The sixth center, located on top of the head, don Juan described as something
more than an anomaly, and refrained absolutely from having anything to
do with it. He portrayed it as possessing not a circular vortex of energy,
like the others, but a pendulumlike, back-and-forth movement somehow reminiscent
of the beating of a heart.
"Why is the energy of that center so different, don Juan?" I asked him.
"That sixth center of energy," he said, "doesn't quite belong to man. You
see, we human beings are under siege, so to speak. That center has been
taken over by an invader, an unseen predator. And the only way to overcome
this predator is by fortifying all the other centers."
"Isn't it a bit paranoiac to feel that we are under siege, don Juan?" I
asked.
"Well, maybe for you, but certainly not for me," he replied. "I see
energy, and I see that the energy over the center on the top
of the head doesn't fluctuate like the energy of the other centers. It
has a back-and-forth movement, quite disgusting, and quite foreign. I also
see that in a sorcerer who has been capable of vanquishing the mind,
which sorcerers call a foreign installation, the fluctuation of
that center has become exactly like the fluctuation of all the others."

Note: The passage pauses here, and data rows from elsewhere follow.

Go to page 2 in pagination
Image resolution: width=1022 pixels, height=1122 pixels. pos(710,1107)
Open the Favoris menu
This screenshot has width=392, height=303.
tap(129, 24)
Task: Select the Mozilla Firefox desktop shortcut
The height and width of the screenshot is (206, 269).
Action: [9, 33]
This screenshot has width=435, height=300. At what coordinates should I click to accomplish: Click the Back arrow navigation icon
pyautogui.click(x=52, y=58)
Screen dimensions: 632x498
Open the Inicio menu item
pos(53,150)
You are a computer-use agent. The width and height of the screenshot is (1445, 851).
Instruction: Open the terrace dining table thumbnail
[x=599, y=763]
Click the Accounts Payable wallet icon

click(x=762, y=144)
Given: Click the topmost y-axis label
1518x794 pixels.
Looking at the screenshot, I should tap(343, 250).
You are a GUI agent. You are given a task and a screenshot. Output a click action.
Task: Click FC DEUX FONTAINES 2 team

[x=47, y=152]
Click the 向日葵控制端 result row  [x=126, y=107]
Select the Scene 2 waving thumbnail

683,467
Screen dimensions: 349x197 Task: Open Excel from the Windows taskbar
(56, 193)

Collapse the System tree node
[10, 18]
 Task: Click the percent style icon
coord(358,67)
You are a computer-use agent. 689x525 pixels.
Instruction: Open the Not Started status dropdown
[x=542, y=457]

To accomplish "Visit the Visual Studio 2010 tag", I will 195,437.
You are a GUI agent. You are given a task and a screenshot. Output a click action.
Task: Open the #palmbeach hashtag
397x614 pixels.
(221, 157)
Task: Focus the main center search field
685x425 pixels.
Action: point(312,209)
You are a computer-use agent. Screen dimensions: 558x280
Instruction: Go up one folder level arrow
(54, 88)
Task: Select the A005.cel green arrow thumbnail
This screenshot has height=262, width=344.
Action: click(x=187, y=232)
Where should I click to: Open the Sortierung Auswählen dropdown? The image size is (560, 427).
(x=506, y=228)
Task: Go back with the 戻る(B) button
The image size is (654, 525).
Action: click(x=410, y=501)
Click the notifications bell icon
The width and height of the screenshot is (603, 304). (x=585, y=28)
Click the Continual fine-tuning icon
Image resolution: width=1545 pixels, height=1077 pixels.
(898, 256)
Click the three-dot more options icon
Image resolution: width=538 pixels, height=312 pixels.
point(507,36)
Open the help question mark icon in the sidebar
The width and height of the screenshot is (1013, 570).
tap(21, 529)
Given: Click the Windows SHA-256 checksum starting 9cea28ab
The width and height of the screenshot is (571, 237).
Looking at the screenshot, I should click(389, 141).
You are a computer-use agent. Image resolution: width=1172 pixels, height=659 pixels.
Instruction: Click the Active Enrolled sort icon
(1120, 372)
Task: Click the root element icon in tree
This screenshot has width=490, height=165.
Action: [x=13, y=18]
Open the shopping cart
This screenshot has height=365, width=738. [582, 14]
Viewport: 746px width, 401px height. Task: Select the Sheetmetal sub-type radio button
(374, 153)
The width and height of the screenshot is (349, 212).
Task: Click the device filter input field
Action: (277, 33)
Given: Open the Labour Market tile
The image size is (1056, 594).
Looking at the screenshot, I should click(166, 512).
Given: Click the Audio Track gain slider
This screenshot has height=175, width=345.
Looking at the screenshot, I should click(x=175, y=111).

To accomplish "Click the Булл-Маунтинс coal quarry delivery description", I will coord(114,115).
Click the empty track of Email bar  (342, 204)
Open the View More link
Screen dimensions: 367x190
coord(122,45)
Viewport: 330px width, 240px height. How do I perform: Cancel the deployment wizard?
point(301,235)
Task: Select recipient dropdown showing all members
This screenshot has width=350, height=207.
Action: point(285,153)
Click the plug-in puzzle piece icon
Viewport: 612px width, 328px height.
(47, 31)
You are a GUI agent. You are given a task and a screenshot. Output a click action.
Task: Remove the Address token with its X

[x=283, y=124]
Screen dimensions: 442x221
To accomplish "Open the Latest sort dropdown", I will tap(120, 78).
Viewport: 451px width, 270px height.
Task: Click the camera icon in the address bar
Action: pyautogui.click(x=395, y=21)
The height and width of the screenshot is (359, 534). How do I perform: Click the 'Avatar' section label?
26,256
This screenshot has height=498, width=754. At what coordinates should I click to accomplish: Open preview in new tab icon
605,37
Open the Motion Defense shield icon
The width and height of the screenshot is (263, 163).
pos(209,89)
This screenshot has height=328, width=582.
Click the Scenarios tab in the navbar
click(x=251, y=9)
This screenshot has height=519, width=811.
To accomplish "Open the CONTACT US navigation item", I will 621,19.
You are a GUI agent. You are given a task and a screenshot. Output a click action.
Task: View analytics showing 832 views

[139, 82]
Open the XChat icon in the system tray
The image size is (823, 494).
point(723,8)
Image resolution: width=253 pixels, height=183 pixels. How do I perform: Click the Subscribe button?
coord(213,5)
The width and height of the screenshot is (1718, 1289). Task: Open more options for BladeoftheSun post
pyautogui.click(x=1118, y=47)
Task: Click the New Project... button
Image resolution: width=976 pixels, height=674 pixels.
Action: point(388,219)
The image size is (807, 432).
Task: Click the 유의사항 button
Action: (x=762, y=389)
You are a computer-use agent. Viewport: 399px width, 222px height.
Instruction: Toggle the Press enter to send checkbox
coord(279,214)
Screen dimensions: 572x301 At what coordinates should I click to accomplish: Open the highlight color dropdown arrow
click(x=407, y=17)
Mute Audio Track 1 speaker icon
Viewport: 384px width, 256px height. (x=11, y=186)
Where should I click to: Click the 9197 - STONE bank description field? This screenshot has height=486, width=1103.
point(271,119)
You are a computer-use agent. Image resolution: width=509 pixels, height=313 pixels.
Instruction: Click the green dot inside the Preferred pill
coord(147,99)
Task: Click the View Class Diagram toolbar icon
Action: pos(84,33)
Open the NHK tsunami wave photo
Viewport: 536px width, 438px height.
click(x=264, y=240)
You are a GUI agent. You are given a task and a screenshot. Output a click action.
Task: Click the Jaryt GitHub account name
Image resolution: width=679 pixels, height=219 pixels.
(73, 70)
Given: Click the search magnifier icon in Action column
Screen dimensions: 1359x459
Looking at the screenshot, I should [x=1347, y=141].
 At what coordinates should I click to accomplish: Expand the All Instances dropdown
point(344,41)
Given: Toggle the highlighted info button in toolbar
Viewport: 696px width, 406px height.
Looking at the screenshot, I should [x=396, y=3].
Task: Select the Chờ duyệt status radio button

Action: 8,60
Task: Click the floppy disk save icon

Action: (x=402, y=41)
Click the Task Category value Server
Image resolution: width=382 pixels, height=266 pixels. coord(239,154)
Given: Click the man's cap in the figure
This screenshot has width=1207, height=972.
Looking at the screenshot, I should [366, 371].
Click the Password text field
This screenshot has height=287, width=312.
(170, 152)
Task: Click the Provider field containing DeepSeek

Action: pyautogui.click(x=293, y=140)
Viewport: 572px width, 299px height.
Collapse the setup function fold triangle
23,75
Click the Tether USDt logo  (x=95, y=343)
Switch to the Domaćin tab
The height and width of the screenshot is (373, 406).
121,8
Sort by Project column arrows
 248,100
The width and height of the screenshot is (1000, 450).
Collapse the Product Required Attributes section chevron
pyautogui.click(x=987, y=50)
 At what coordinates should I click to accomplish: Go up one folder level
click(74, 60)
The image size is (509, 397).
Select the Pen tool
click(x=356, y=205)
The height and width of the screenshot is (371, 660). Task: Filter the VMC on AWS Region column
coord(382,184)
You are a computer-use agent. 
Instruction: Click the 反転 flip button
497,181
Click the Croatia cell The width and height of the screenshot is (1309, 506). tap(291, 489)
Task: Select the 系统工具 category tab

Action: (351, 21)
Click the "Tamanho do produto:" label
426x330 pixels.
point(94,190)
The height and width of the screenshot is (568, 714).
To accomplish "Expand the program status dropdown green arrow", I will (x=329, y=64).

Don Juan, throughout the years of my apprenticeship, systematically refused
to talk about that sixth center. On this occasion when he was telling me
about the centers of vitality, he dismissed my frantic probes, rather rudely,
and began to talk about the fourth center, the center for decisions.
"This fourth center," he said, "has a special type of energy, which appears
to the eye of the seer as possessing a unique transparency, something that
could be described as resembling water: energy so fluid that it seems liquid.
The liquid appearance of this special energy is the mark of a filterlike
quality of the center for decisions itself, which screens any energy
coming to it, and draws from it only the aspect of it that is liquidlike.
Such a quality of liquidness is a uniform and consistent feature of this
center. Sorcerers also call it the watery center.
"The rotation of the energy at the center for decisions is the weakest
of them all," he went on. "That's why man can rarely decide anything. Sorcerers
see that after they practice certain magical passes, that center
becomes active, and they can certainly make decisions to their hearts'
content, while they couldn't even take a first step before."
Don Juan was quite emphatic about the fact that the shamans of ancient
Mexico had an aversion that bordered on phobia about touching their own
hollow spot at the base of the neck. The only way in which they accepted
any interference whatsoever with that spot was through the use of their
magical passes, which reinforce that center by bringing dispersed energy
to it, clearing away, in this manner, any hesitation in decision making
born out of the natural energy dispersion brought about by the wear and
tear of everyday life.
"A human being," don Juan said, "perceived as a conglomerate of energy
fields, is a concrete and sealed unit into which no energy can be injected,
and from which no energy can escape. The feeling of losing energy, which
all of us experience at one time or another, is the result of energy being
chased away, dispersed from the five enormous natural centers of life and
vitality. Any sense of gaining energy is due to the redeployment of
energy previously dispersed from those centers. That is to say, the
energy is relocated onto those five centers of life and vitality."